Protect Colorado Youth from the Public Health Threats of Social Media

Healthier Colorado is asking for your advocacy to take action and help teens and parents navigate these multi-billion dollar social media companies.

It's no longer a question of whether social media is harming the health of Colorado kids. The research is clear: the longer youth spend on social media apps, it increases their chances of depression, anxiety, self-harm, and emotional distress.

Equally as alarming, social media platforms have been found to be so addictive that it's changing the brain structures of kids, like substance use and gambling, do. Healthier Colorado is asking you to take a moment to write to your legislator and encourage them to support HB24-1136, a bill that ensures the health and safety of teens ages 13-17 are protected from the negative mental health impacts and addictiveness of social media.

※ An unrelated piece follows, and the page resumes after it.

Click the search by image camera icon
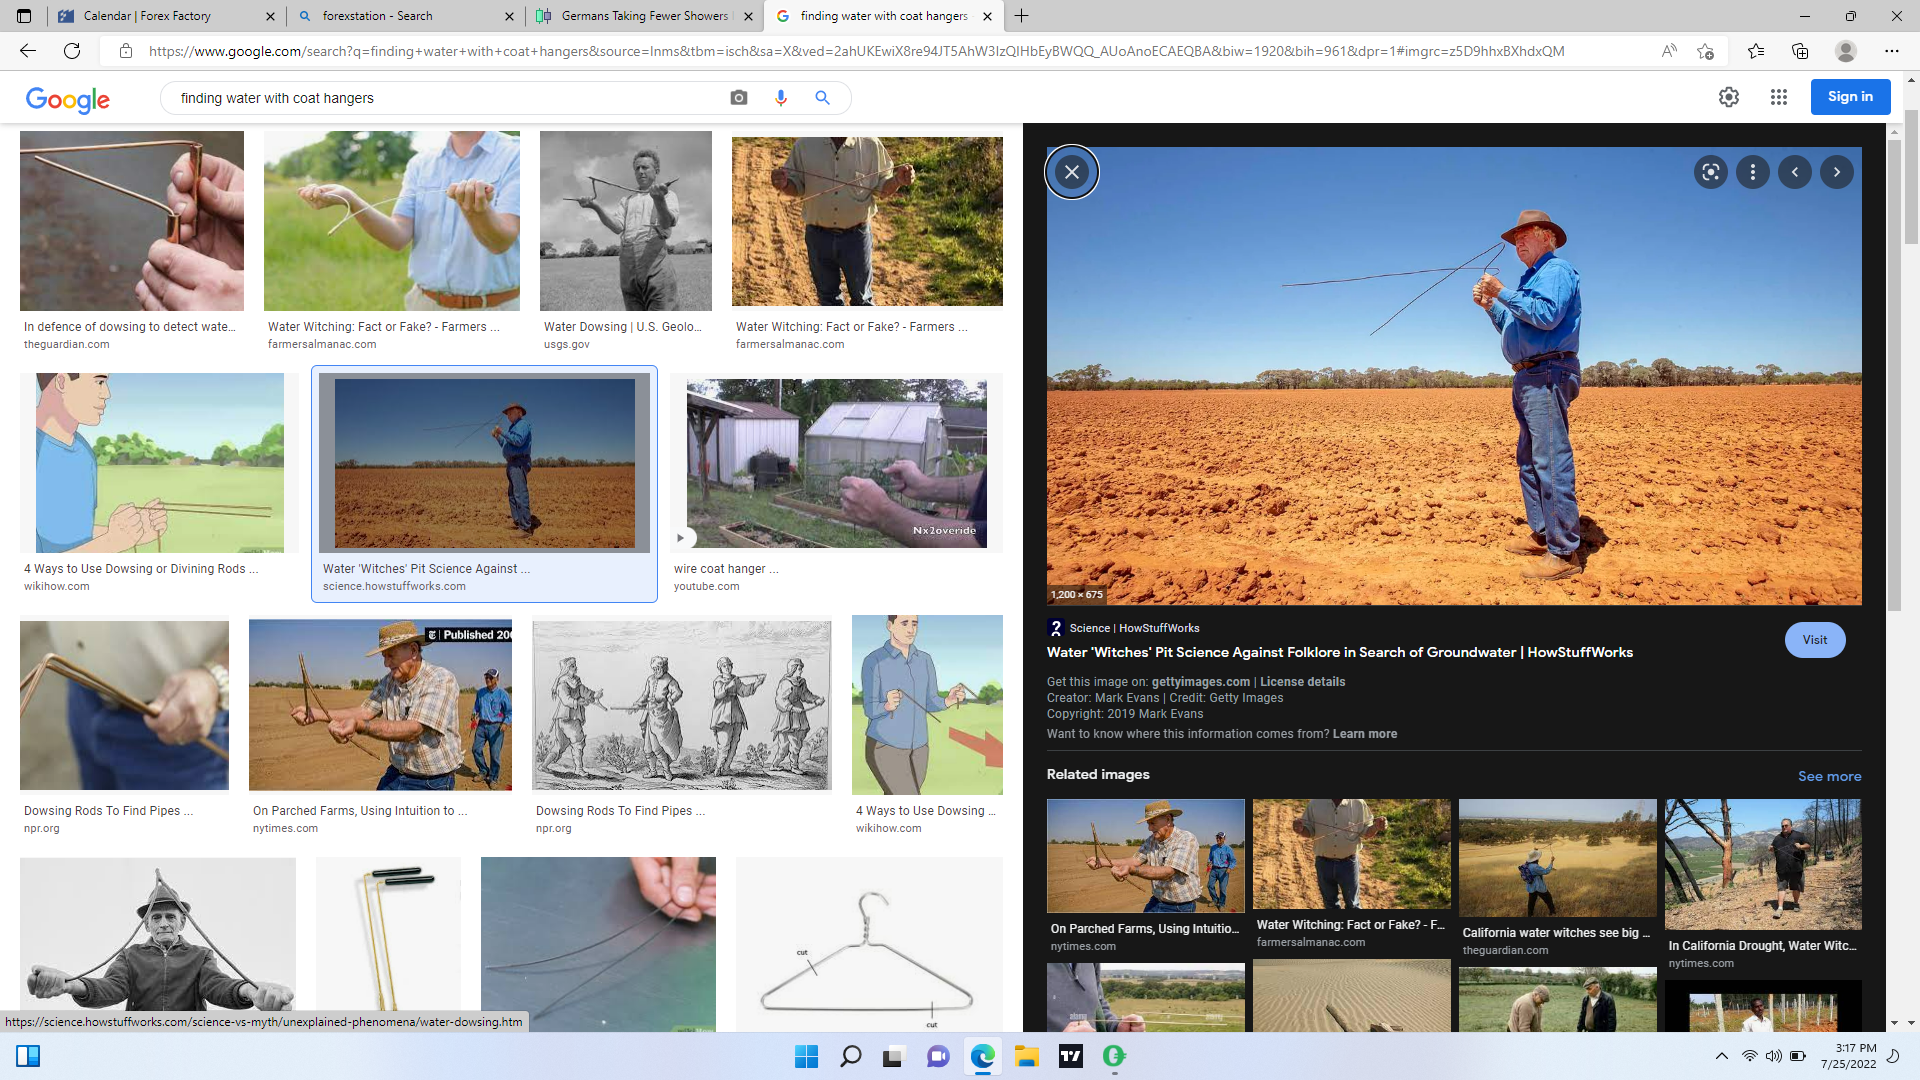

HB24-1136 will provide much-needed information and tools for teens and parents so that they can make informed choices about their social media use. It also will require social media companies to utilize in-app pop-up warnings, much like the warning labels used to reduce youth nicotine use, so let teens know when their social media use is becoming problematic.

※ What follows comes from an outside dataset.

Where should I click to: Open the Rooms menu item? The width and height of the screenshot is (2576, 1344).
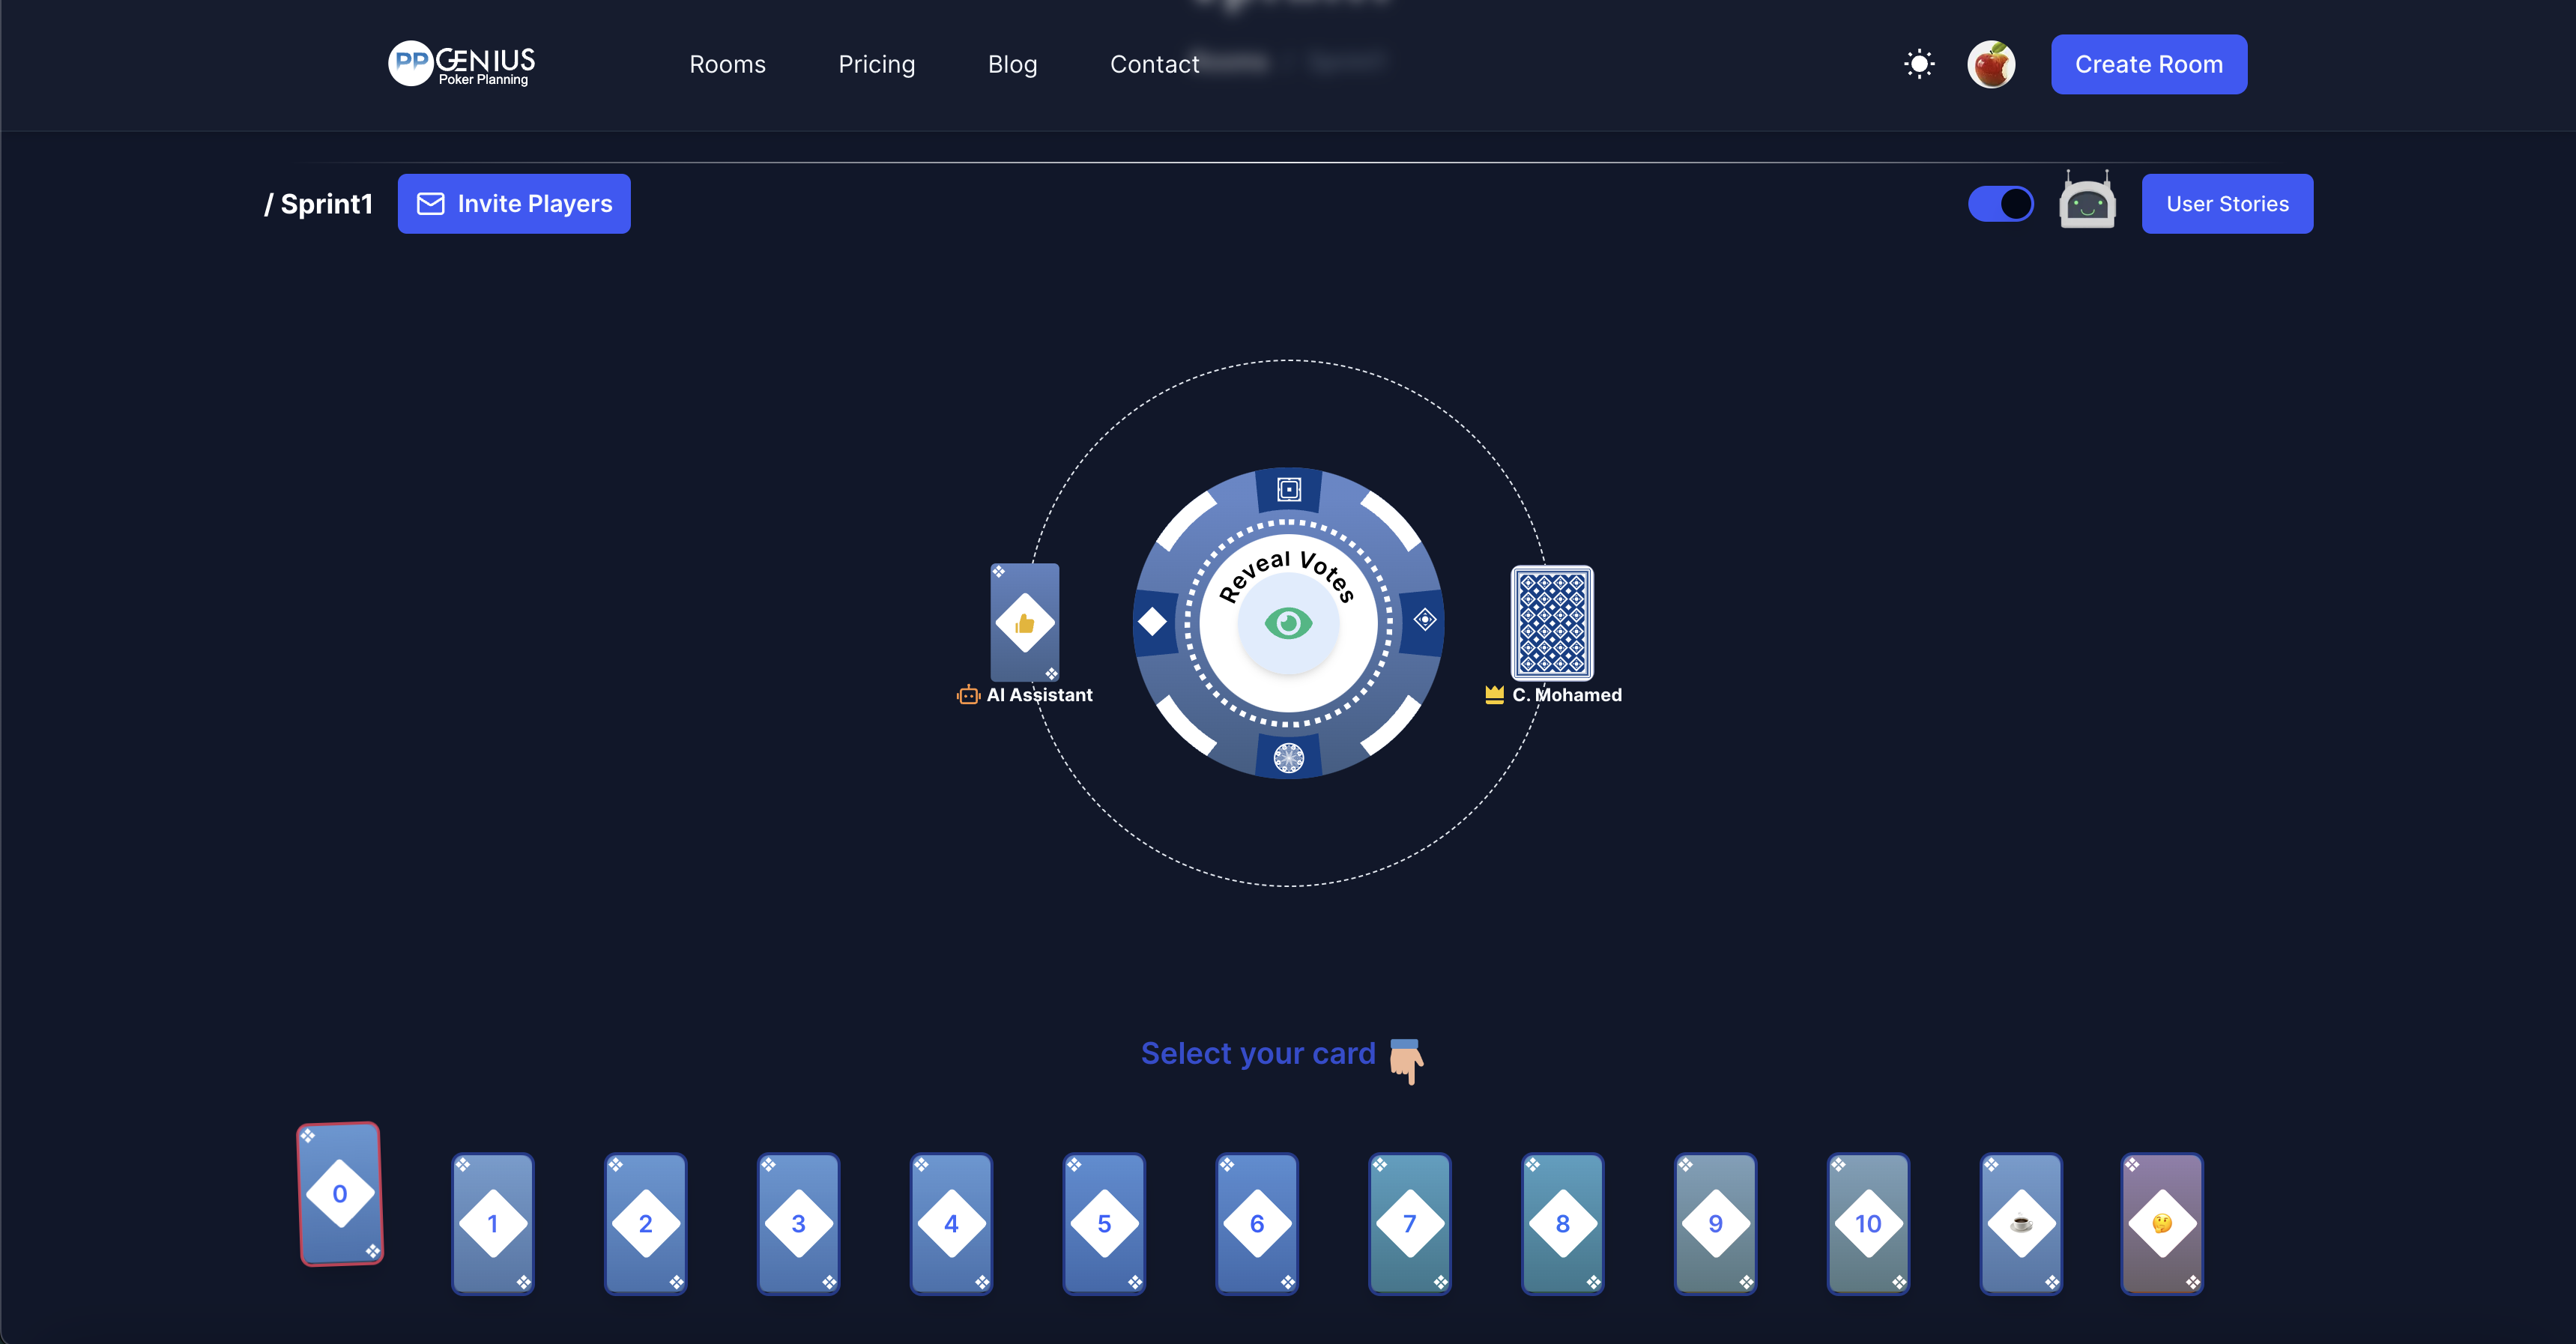tap(727, 64)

Too many teens are falling victim to the addictive features of these platforms. Help us give Colorado teens and parents a fighting chance to make educated and healthy decisions about social media use. Write your legislator today and ask them to support this critical, innovative bill.
To whom it may concern: 

Teens are falling victim to the negative mental health impacts and addictiveness of social media platforms. HB24-1136 is a bipartisan, commonsense, health-focused policy that will ensure teens and parents have the information and tools they so desperately need to make informed decisions about their social media use.

According to a recent statewide poll conducted by Healthier Colorado, more than 8 out of 10 Coloradans believe social media is bad for youth mental health and do not think social media companies are doing enough to protect kids. This bill is rooted in evidence-based practices and is a reasonable step to educate youth, parents, and teachers about the potential harms of problematic social media use.

The majority of 8th and 10th graders spend more than 3.5 hours per day on social media, and a quarter of teens report spending more than five hours on these platforms. Research shows that social media addictiveness changes the brain structure of kids in the same way substance use and gambling addictions do. Furthermore, spending more than three hours a day on social media doubles the risk of mental health issues like depression, anxiety, and emotional distress. It's past time for Colorado to take meaningful steps to mitigate this ensuing public health threat.

Specifically, the bill will create a resource bank that will be housed in the Colorado Department of Education. The resource bank will be a one-stop shop for information, tools, and resources about social media. This will be open to the public and available for teens, parents, and teachers to use when they need it. When people have the information they need, they are best equipped to make decisions for themselves about safe and healthy social media use.

The bill will also alert teens within the apps when their social media use becomes problematic. Research funded by social media companies has proven that in-app disruptions are effective at getting kids off their screens. These alerts, or pop-up warnings, will provide data and research-backed information and resources. The alerts will be more frequent in the late evening and early morning hours to help kids make the decision to stop scrolling and go to bed. Sleep deprivation is a troubling trend affecting teens and is linked to late-night social media use.

Please support teens and parents by voting yes on HB24-1136. This bipartisan effort will help ensure both teens and parents do not have to navigate these complicated social media companies on their own. Give kids and parents the information they need and vote YES for HB24-1136.